Después de arreglar el vestido al pie
de la cama, indicó el corpiño de algodón en los breteles de punto, bajo los
cuales el muchacho podía adivinar los senos pesados y marchitos, tal vez con
pelos en los pezoncitos negros, y respondió negativamente, cuando entonces ella
que conservaba el dinero en la mano, lo dobló tres veces y lo guardó en el
corpiño.

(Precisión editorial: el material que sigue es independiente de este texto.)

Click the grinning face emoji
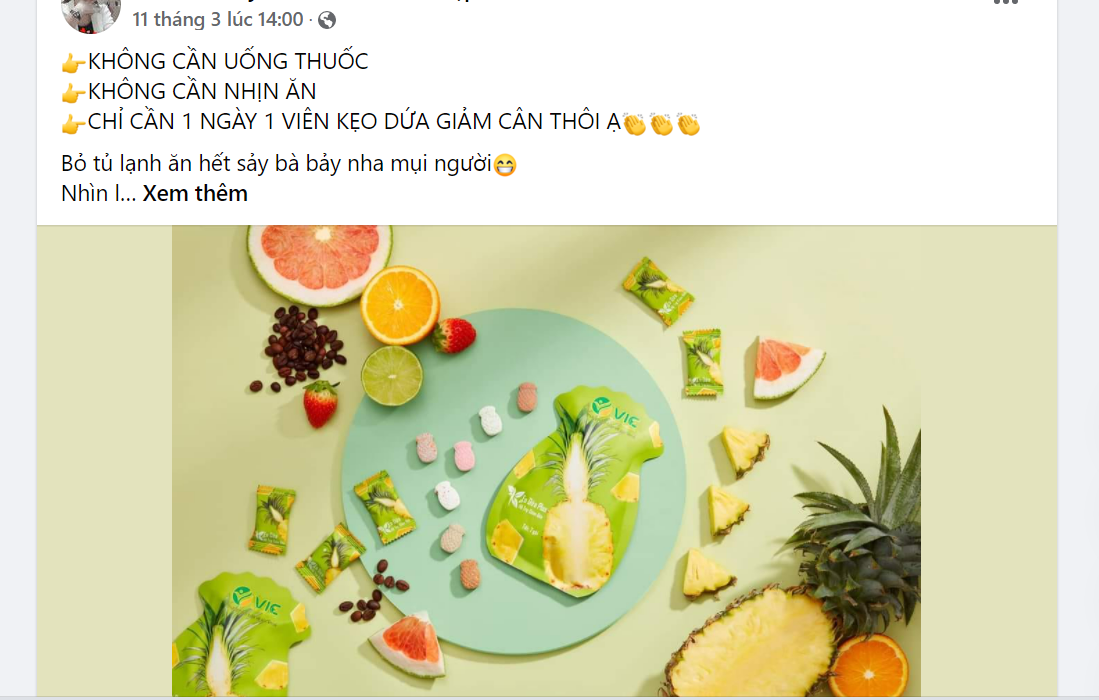Viewport: 1099px width, 700px height. coord(505,165)
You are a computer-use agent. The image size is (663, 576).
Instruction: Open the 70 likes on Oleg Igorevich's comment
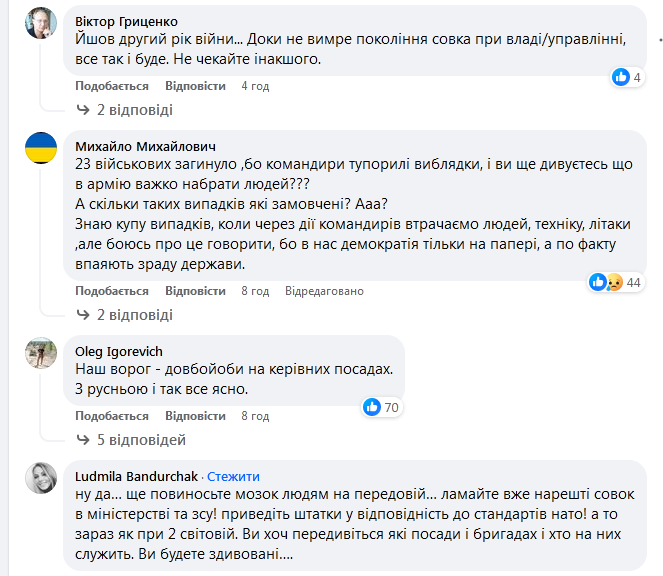coord(381,407)
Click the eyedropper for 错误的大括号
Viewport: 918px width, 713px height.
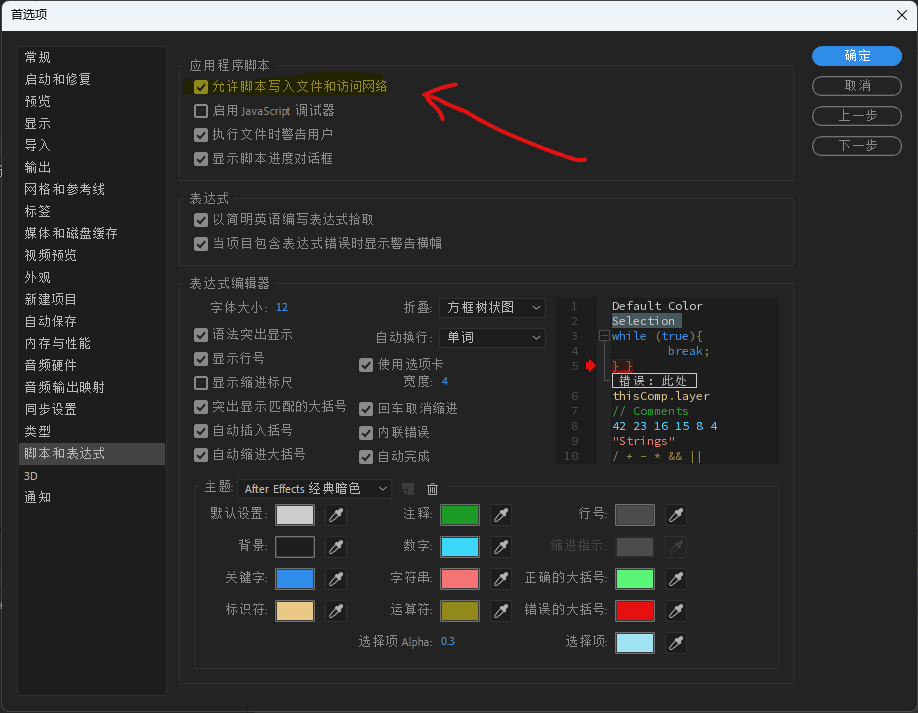pyautogui.click(x=677, y=610)
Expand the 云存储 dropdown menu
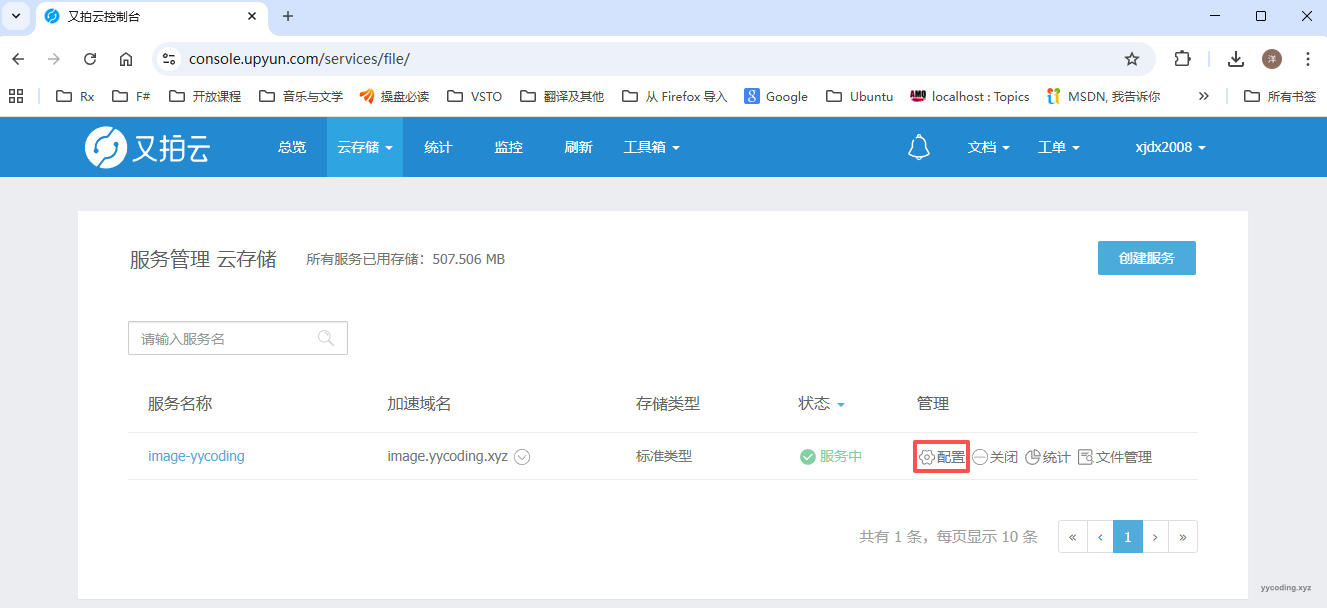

Aún de pie le abrió los blandos brazos blancuzcos en los que sorprendió
la primera señal de coquetería en el cuerpo de la vieja: las axilas estaban de depiladas,
y pensó “bajo la vieja duerme la cortesana” que, con algún esfuerzo, se
arrodilló en la cama y, al tintinear dos o tres medallitas en el cuello, las
tiró para la espalda. Las apartó simplemente, no las tiró, pues tal verbo
implica una acción de cualquier modo apresurada, la vieja era lerda y traía en los gestos
graves el sosiego adquirido en la silla de mimbre y, mientras tanto, el
muchacho le recorría despaciosamente la espalda lisa con los dedos de quien
acaricia un animal muy querido hasta que encontraron un carozo o arruga,
comenzando entonces a describir lentos círculos, que partían y regresaban
siempre a ese duro nudo, y él se puso a tragar saliva ruidosamente. Manos
viscosas de sudor, apresó con brutalidad la nuca de la vieja, que tenía los
cabellos cortos y, atrayéndola hacia sí, constataba la indecisión de ella negándose
todavía a su feroz deseo. Girando levemente la cabeza hacia la mesa, donde
había un rollo de papel, ella quiso extender la mano, pero el muchacho se lo
impidió y, ya con los ojos cerrados, le aproximaba poco a poco su cabeza a la
de él, entre las protestas inútiles de “non…non…en la boca non…”, besándola por
fin y, hasta en el beso, la vieja se resistía, sin abrir los labios fríos y
arrugados, sostenida la dentadura con la punta de la lengua en el paladar.